◆ **Assigned task**
Would you output the lines from the one containing "Viewport: 290px width, 150px height." through the final line of the entries, exactly and with pictures omitted?
Data Start Marker
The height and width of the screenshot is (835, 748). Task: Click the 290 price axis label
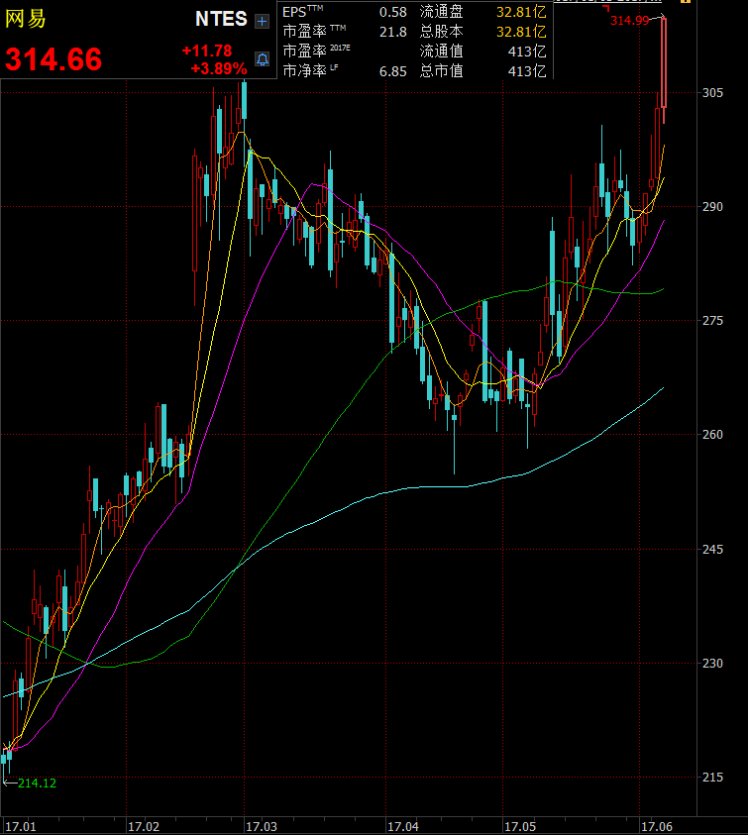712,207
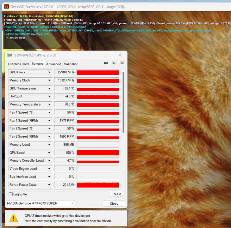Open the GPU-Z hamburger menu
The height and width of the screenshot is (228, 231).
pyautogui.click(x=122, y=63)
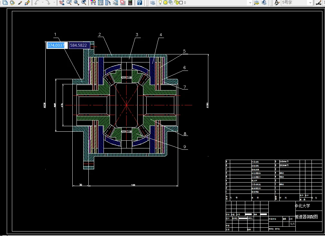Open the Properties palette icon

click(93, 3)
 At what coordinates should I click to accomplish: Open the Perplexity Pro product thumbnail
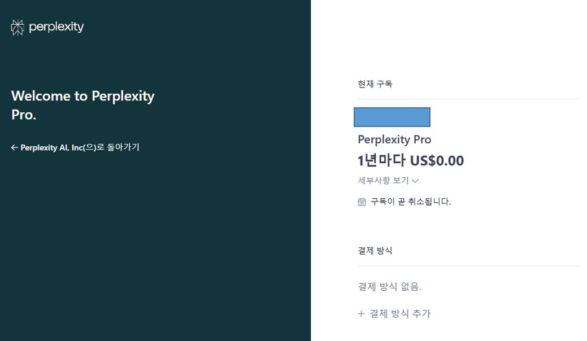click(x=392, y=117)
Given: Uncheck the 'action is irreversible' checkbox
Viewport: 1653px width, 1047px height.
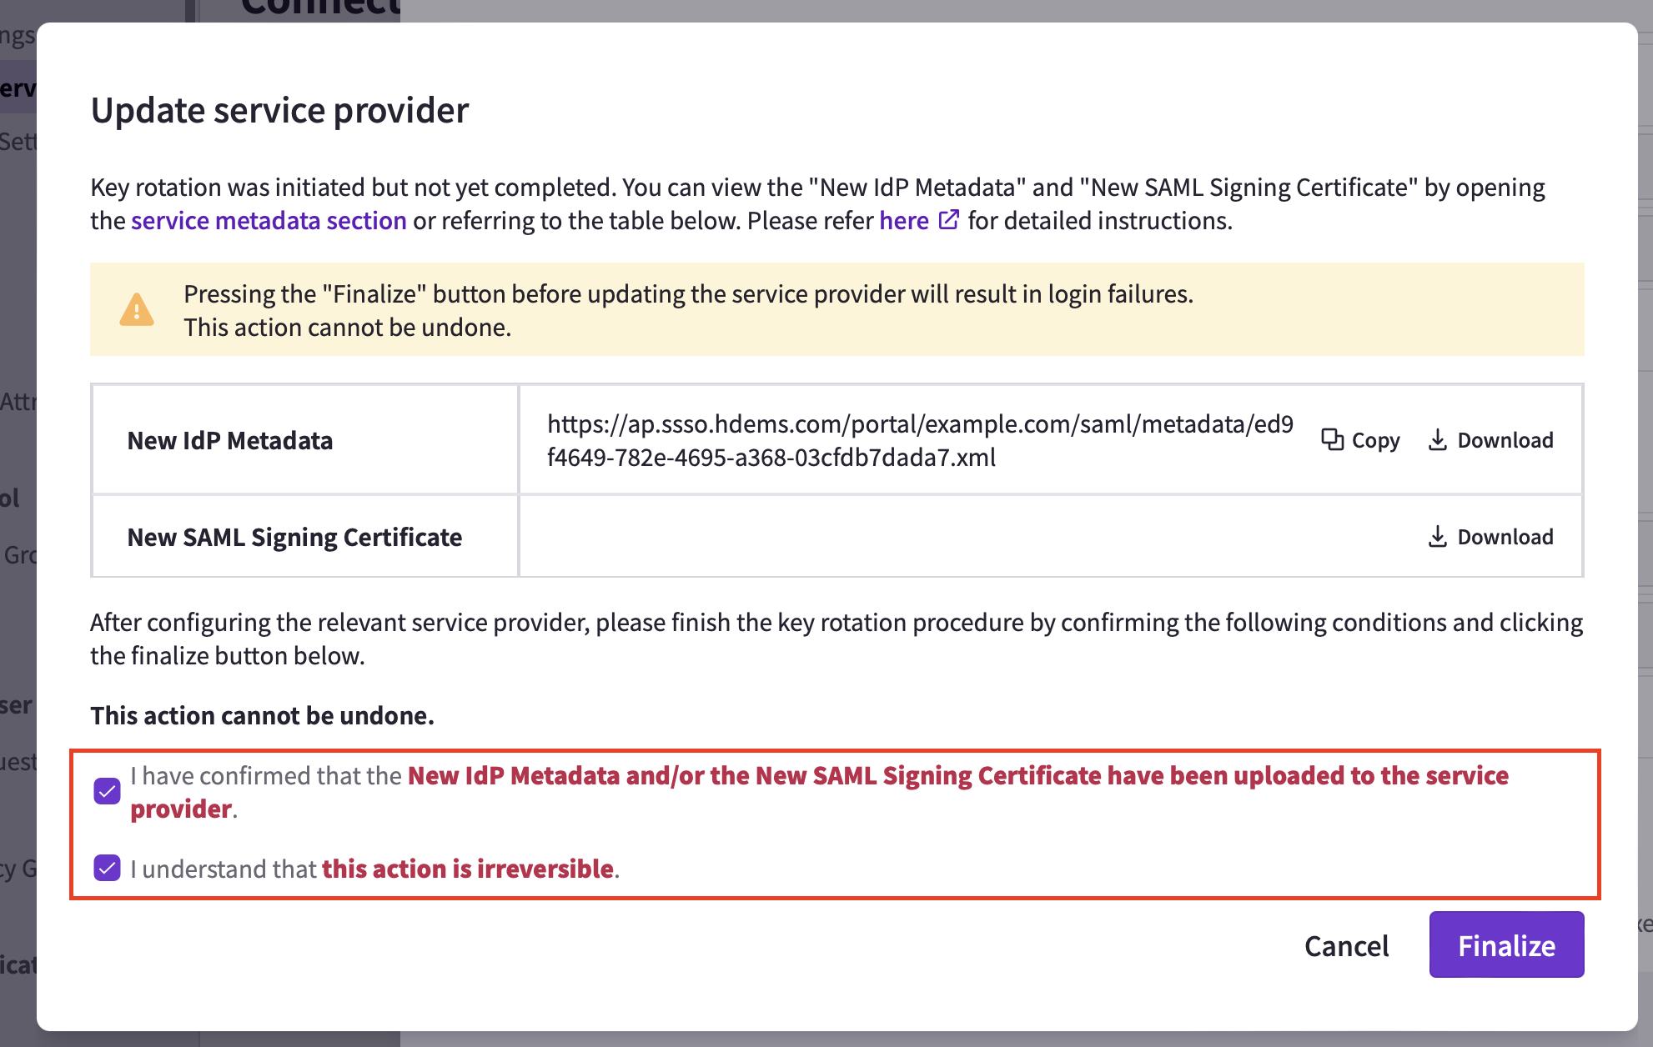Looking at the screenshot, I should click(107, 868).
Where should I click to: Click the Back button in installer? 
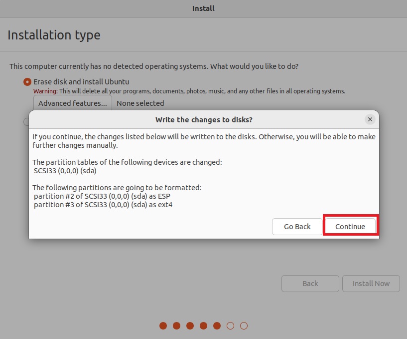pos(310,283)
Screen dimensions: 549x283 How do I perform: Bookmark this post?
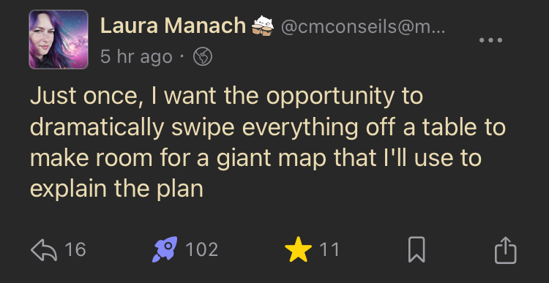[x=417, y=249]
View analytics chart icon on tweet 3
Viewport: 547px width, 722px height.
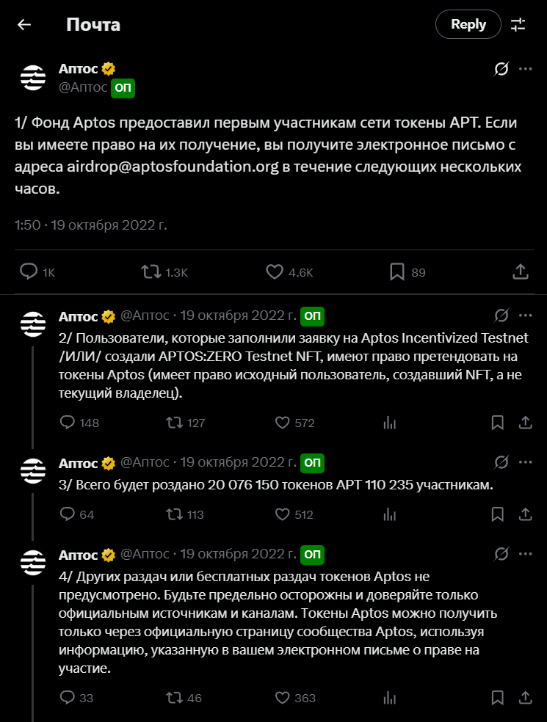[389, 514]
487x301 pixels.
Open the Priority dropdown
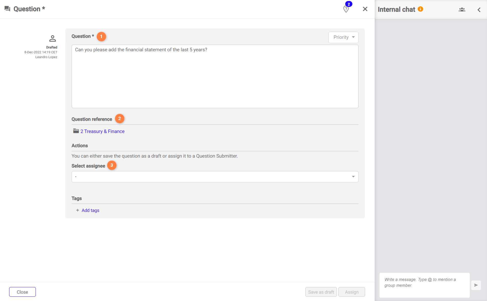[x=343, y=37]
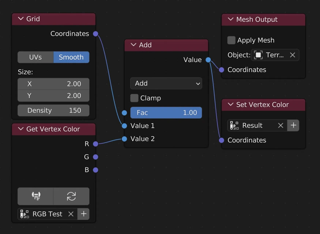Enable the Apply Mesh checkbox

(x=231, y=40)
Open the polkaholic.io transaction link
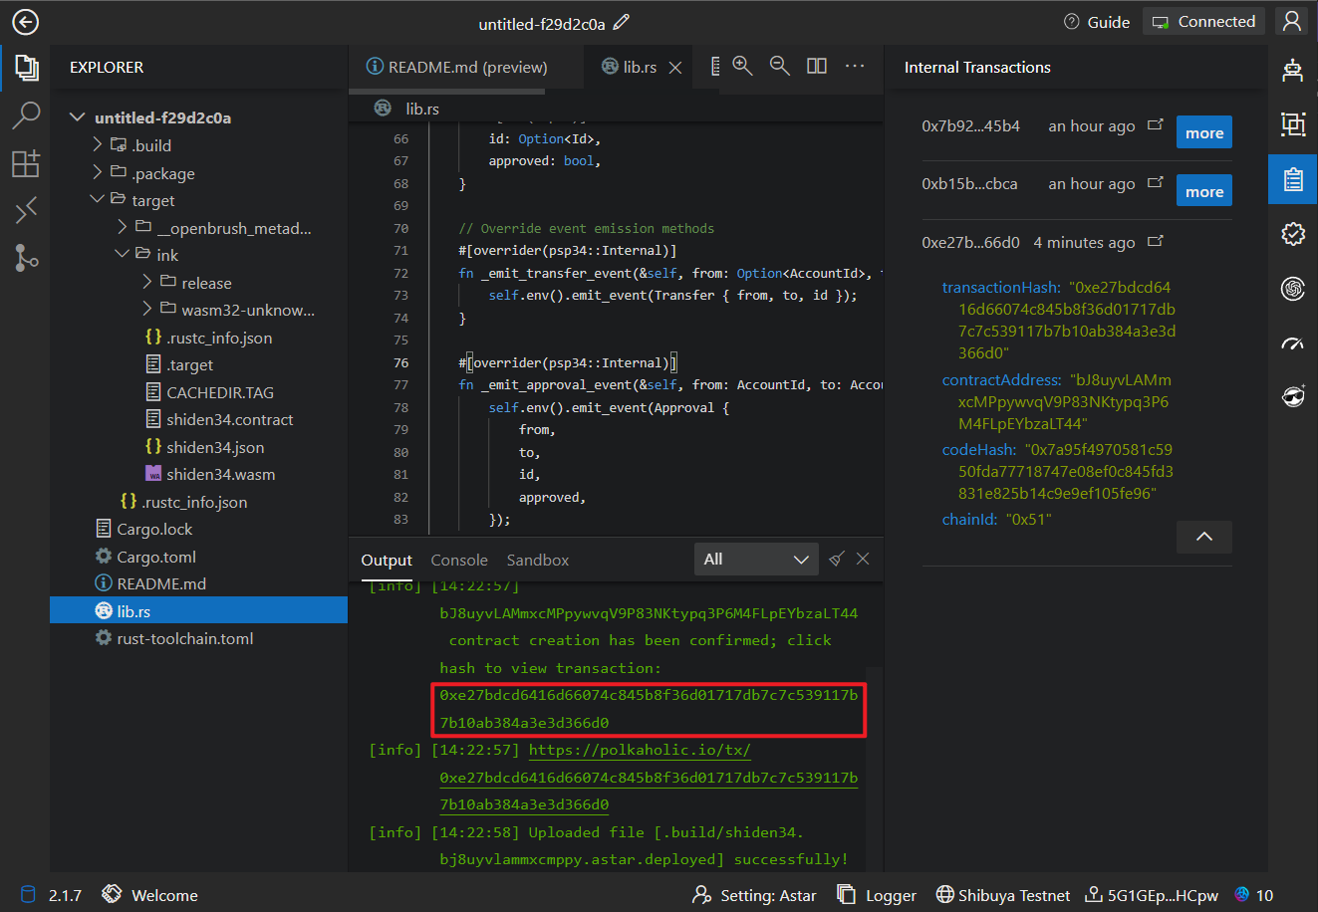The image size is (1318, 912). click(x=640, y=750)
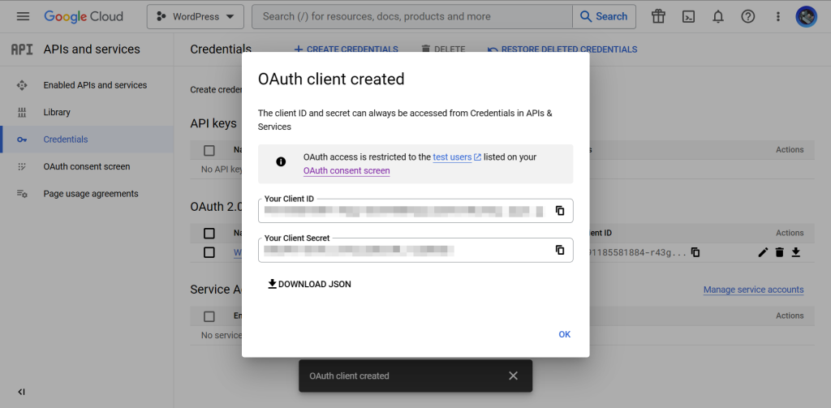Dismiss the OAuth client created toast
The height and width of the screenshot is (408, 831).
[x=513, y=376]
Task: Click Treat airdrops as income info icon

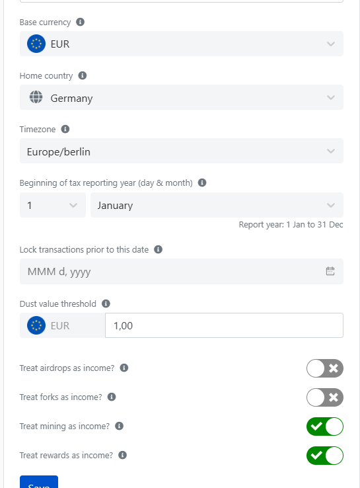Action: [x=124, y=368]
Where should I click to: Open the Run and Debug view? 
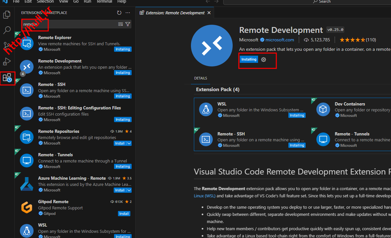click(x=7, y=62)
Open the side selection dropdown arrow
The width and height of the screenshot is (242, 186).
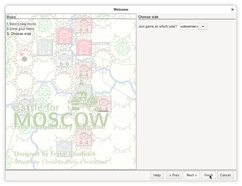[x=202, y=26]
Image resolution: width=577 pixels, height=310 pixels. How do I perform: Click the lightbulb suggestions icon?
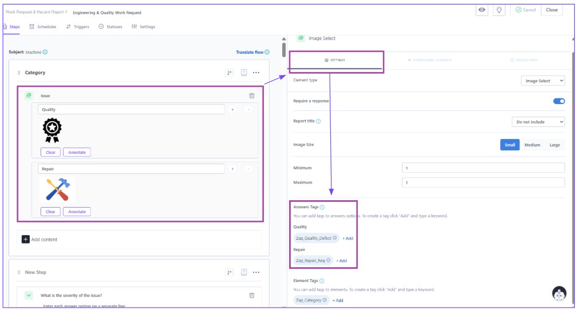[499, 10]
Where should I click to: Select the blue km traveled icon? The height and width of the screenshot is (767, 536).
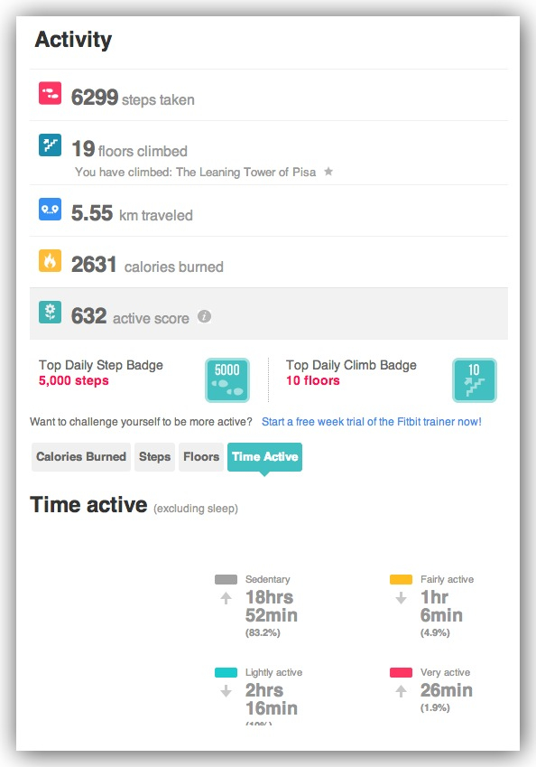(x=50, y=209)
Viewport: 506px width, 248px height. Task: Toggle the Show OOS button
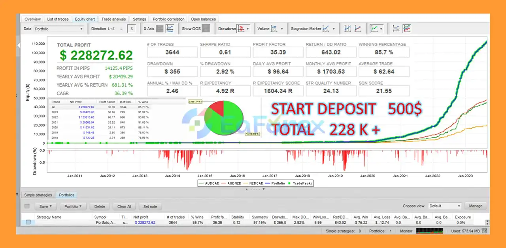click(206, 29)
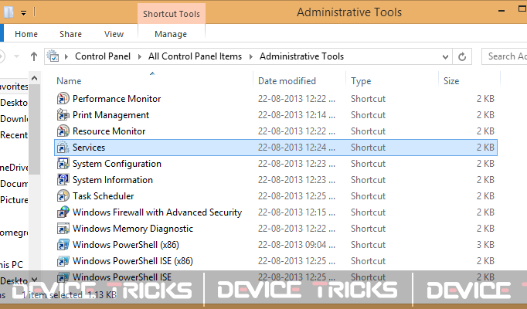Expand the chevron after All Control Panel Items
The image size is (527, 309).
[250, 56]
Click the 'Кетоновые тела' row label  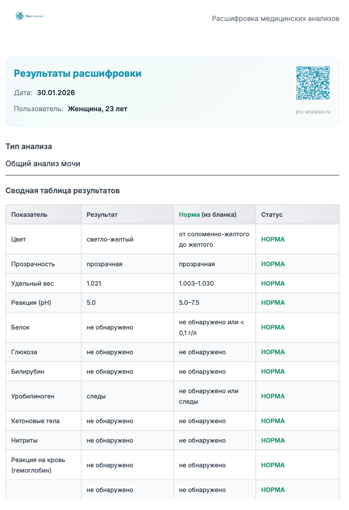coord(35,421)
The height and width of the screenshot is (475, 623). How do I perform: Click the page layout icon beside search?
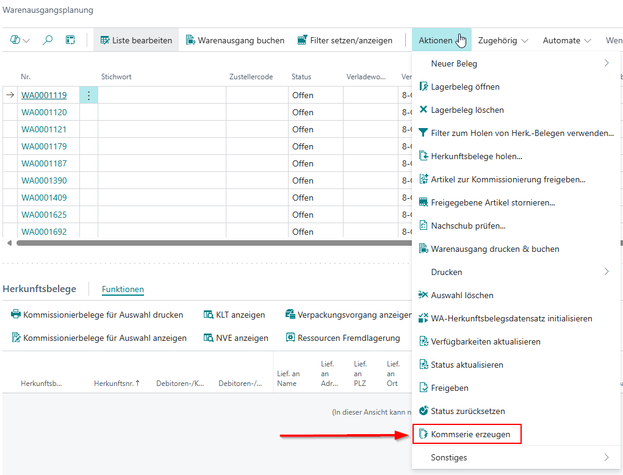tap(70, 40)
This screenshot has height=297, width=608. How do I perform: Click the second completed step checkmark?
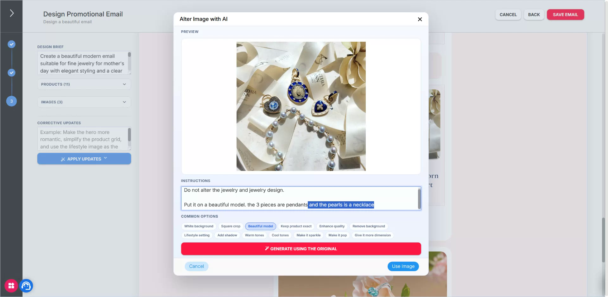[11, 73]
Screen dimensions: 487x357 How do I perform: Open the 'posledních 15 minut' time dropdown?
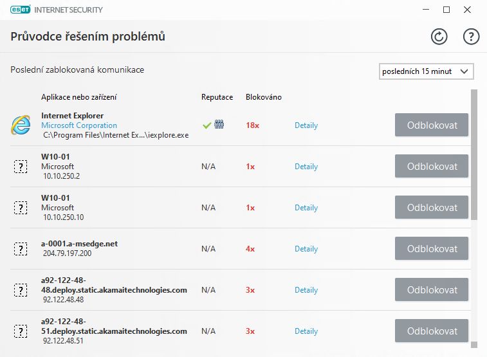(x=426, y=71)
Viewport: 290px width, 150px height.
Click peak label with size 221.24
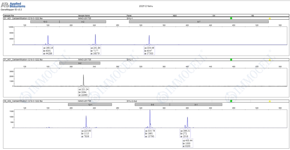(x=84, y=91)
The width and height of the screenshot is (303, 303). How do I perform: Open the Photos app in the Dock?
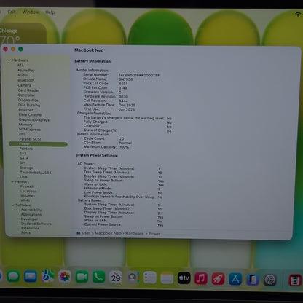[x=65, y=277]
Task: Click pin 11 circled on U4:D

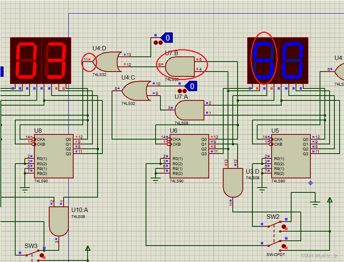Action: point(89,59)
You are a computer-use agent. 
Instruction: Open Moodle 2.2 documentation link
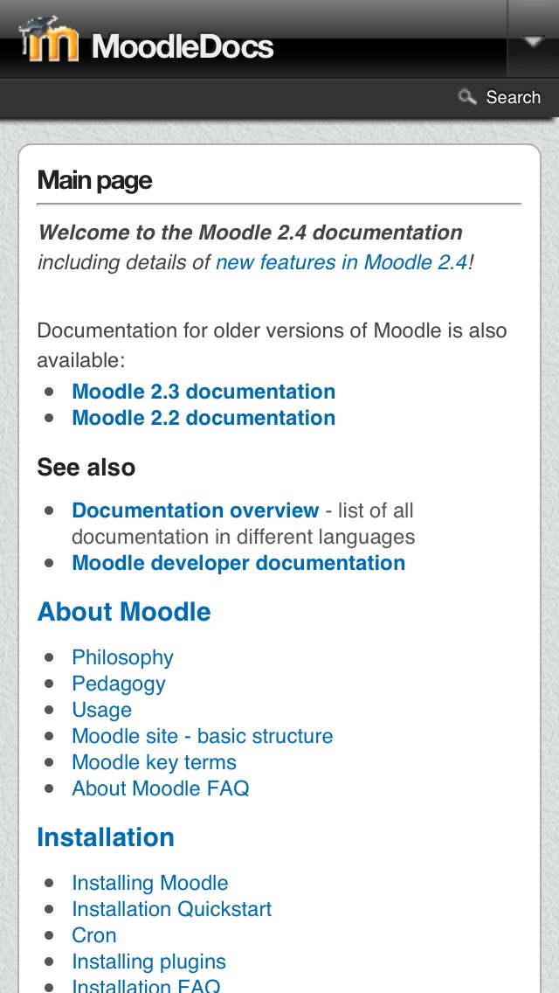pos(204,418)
Data End Marker
◆ **Exercise result**
Viewport: 290px width, 150px height.
Click peak label with size 221.24
(x=84, y=91)
The width and height of the screenshot is (303, 303). How do I perform: Open the Photos app in the Dock?
[x=65, y=277]
Task: Click pin 11 circled on U4:D

Action: point(89,59)
You are a computer-use agent. 
Instruction: Open Moodle 2.2 documentation link
pos(204,418)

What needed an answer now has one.